Experts tell us if a heart stops beating for even four or five minutes, it’s probably too late to save the victim. We don’t want to seem cruel, but living more than four or five minutes from an ambulance is a risk people need to understand they are taking, not something that government can mediate.
Closer to home, we tend to use Cenex gas because it’s sold by a locally owned cooperative, but we nonetheless were pleased this week to see that Casey’s General Store in Marion once again was able to sell its lower-priced regular containing ethanol. It’s been able to sell only higher-priced, ethanol-free fuel for nearly two months while its ethanol fuel tank went through what we were told at the time was routine cleaning and maintenance.

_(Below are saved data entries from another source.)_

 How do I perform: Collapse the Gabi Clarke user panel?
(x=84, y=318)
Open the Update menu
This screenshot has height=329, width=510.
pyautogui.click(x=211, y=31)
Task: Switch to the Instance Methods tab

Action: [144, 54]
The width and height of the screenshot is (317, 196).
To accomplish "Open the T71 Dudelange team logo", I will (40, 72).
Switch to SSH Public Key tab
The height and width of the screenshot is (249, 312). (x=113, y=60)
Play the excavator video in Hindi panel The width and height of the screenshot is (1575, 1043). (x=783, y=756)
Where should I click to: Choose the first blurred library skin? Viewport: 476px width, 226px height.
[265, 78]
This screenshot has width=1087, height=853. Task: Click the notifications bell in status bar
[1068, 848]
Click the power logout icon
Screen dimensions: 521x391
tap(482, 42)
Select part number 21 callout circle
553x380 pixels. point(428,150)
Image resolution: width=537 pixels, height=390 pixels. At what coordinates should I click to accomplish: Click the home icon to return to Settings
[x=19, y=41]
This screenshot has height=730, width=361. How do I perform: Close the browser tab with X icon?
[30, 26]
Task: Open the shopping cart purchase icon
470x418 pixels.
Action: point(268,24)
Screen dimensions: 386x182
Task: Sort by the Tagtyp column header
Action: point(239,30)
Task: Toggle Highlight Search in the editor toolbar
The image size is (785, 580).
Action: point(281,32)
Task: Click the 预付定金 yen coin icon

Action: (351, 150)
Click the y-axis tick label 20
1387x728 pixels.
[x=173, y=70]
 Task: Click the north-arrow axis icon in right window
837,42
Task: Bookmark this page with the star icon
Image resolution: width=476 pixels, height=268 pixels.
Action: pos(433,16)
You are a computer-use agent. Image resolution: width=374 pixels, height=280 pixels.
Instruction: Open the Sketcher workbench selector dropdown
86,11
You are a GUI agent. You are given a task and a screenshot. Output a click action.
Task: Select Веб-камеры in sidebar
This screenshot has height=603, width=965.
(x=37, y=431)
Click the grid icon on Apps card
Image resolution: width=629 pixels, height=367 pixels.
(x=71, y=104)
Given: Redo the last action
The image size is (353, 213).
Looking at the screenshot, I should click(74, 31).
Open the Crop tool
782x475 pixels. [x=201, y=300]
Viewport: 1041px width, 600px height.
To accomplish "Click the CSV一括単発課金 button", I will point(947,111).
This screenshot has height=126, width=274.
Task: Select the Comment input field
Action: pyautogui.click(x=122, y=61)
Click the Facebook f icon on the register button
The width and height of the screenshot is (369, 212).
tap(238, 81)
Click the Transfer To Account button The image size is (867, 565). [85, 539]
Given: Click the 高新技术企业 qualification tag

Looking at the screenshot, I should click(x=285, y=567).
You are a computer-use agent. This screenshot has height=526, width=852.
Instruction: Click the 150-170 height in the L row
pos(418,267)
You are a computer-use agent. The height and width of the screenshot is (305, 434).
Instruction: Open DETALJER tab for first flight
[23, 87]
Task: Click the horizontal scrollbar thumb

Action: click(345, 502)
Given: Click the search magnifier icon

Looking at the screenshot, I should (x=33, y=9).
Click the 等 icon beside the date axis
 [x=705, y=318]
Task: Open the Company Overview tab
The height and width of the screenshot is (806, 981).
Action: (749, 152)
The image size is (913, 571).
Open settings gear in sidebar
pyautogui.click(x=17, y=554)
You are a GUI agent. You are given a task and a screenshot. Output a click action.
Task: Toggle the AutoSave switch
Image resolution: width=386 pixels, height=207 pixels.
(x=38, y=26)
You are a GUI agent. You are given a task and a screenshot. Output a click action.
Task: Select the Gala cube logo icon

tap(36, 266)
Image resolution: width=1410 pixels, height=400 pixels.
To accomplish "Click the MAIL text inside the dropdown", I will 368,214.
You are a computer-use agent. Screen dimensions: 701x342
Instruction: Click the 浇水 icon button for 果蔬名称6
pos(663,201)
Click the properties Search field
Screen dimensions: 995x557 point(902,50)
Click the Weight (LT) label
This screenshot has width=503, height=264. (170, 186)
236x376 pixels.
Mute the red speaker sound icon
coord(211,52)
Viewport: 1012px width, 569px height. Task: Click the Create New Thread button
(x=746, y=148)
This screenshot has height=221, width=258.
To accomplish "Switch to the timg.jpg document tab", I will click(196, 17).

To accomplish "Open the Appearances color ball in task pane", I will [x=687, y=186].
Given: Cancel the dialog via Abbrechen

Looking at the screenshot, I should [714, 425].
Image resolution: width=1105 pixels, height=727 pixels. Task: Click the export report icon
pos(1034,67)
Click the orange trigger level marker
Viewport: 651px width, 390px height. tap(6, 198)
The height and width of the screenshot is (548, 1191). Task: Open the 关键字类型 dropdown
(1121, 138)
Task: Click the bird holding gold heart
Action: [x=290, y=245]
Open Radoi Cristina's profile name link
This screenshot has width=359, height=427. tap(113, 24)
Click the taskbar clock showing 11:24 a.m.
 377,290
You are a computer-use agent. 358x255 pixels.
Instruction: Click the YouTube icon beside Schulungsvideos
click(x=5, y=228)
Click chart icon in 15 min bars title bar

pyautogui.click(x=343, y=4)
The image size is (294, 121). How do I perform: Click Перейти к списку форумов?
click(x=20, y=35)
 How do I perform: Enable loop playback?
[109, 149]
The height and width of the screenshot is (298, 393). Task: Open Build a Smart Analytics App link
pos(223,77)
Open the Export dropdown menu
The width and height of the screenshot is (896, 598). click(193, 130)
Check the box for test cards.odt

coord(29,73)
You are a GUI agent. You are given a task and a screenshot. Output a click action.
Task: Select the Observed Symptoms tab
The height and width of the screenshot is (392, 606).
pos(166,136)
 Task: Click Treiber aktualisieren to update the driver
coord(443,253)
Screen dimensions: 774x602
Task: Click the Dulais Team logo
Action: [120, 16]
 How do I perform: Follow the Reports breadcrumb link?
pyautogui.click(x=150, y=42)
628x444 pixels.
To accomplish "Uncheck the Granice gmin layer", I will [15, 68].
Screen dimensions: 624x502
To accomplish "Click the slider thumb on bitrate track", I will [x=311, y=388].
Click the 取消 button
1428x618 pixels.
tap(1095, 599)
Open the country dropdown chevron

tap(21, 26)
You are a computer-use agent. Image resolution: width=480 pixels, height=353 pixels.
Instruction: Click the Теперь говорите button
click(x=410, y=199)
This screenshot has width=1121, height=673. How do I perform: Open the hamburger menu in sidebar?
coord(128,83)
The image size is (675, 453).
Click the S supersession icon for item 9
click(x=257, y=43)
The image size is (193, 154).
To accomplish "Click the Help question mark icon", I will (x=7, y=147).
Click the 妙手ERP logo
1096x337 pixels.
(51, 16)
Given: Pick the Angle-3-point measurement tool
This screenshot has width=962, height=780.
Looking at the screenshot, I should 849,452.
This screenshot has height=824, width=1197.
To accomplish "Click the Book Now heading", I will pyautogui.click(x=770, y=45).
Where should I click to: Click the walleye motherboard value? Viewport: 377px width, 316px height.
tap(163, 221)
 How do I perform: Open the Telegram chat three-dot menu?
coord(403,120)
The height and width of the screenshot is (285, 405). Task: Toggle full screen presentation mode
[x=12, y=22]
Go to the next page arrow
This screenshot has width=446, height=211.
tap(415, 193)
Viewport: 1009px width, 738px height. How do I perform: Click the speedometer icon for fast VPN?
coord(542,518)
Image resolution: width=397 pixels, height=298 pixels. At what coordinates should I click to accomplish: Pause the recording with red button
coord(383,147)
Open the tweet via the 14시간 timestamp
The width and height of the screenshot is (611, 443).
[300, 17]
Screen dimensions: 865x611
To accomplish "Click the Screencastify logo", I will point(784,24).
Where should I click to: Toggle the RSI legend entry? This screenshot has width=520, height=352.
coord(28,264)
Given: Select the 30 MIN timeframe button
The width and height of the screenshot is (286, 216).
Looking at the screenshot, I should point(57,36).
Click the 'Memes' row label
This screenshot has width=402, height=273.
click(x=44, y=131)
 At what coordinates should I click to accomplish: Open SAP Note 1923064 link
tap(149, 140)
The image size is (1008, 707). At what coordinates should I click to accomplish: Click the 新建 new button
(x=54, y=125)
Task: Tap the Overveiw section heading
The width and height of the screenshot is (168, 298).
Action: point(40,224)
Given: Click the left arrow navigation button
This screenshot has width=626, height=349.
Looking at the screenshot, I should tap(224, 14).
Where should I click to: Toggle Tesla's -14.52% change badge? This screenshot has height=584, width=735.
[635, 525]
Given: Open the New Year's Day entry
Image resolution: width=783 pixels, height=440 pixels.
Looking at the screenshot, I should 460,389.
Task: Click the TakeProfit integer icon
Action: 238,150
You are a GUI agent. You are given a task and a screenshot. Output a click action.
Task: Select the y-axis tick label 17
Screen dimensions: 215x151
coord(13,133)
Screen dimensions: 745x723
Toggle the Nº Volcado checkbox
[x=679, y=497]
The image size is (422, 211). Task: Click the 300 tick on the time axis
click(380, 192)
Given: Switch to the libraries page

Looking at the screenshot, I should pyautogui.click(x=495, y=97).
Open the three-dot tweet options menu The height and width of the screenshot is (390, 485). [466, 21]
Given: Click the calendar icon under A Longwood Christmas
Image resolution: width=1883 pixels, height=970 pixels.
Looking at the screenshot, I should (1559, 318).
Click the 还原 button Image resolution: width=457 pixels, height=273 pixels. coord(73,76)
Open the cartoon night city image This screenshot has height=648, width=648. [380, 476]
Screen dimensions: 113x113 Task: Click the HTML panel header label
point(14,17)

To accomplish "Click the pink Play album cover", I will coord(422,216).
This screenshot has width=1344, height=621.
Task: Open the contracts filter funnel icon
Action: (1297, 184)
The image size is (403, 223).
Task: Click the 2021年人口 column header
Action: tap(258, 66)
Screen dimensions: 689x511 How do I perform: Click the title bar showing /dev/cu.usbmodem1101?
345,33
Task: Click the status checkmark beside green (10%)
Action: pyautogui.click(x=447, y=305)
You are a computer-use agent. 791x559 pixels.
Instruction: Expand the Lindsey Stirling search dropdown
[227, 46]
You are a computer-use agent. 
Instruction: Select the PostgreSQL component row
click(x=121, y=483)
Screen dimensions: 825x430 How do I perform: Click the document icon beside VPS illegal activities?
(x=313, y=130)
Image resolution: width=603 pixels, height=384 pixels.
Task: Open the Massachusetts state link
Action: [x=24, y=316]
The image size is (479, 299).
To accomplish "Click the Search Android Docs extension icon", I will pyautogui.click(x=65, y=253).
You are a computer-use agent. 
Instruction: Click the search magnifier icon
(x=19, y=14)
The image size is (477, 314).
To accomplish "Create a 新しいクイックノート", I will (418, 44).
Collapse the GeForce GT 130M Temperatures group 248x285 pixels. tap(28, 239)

Now, curiously, that tank has been shut down, and pumps have been reconfigured so that cheaper gas with ethanol now comes from the store’s old ethanol-free tank. In the words of a store clerk not authorized to speak for the store, the ethanol tank has been “condemned.”
We spent quite a bit of time this week trying to figure out what that meant but were unable to reach anyone in authority. So, it remains another curiosity that readers will have to consider, particularly in light of recent efforts in the area of the store to isolate the source of leaking from past or present underground tanks.
Then there’s the story of THC beverages at Carlsons’ Grocery. Police saw them and seized them. THC, the active ingredient in marijuana, is for the most part a controlled drug in Kansas. Were they right in doing so? Neither the police nor the newspaper — nor, in all likelihood, Carlsons’ itself — seems to know.
A maze of regulations governs marijuana-related items. Some THC may be legal if it’s kept at a very low level and if the THC came from hemp instead of cannabis, but no one has been able to provide a clear answer. And several dozen bottles of the beverage now sit in police custody awaiting clarity.
All the nuances about THC actually seem pretty curious in themselves. If people are looking for a marijuana “high,” they probably won’t get it from something with such a low level of THC. But advertising that a beverage contains THC — just like ads for lotions and other products containing another marijuana component, CBD — seem to base the product’s appeal on its daring to contain trace amounts of pot.
We also learned this week that our new state representative curiously has been posting on social media some of the more bizarre and widely disproved conspiracy theories that seem to circulate among the ultra-right. Truth be known, it doesn’t surprise us that he seems to harbor these opinions. What surprises us is that, unlike others, he didn’t take time to clean up his social media feed before becoming a public figure.
We typically avoid talking national politics. Just look at the level of disgusting discourse from both sides on anti-social media whenever we do. However, we find it curious that one of our U.S. senators bragged about cutting funding for NPR and PBS as a way of getting rid of socialist media.
That’s not to say there aren’t concerns about networks that bill themselves as non-commercial. Programs that used to contain nothing but calm recitations of the names of foundations that supported them now air breathless product claims and slogans almost identical to those in commercial media.
Criticize them on those grounds if you must, but not for being socialist, which they most definitely are not. Government is forbidden to base its actions on the opinions anyone espouses. The First Amendment means government can’t reward news organizations whose coverage it loves and penalize those whose coverage it hates. Those who love the Second Amendment curiously don’t seem to respect the First.
What we find even more curious is the number of generally sane and responsible politicians — including our other U.S. senator — whose voices have fallen mainly silent as such things as President Trump’s “big, beautiful bill” is shoved through.
What’s better? To be represented by an uncaring bully or a caring coward? That Hobson’s choice is a curiosity that may not kill a cat but could very well kill democracy.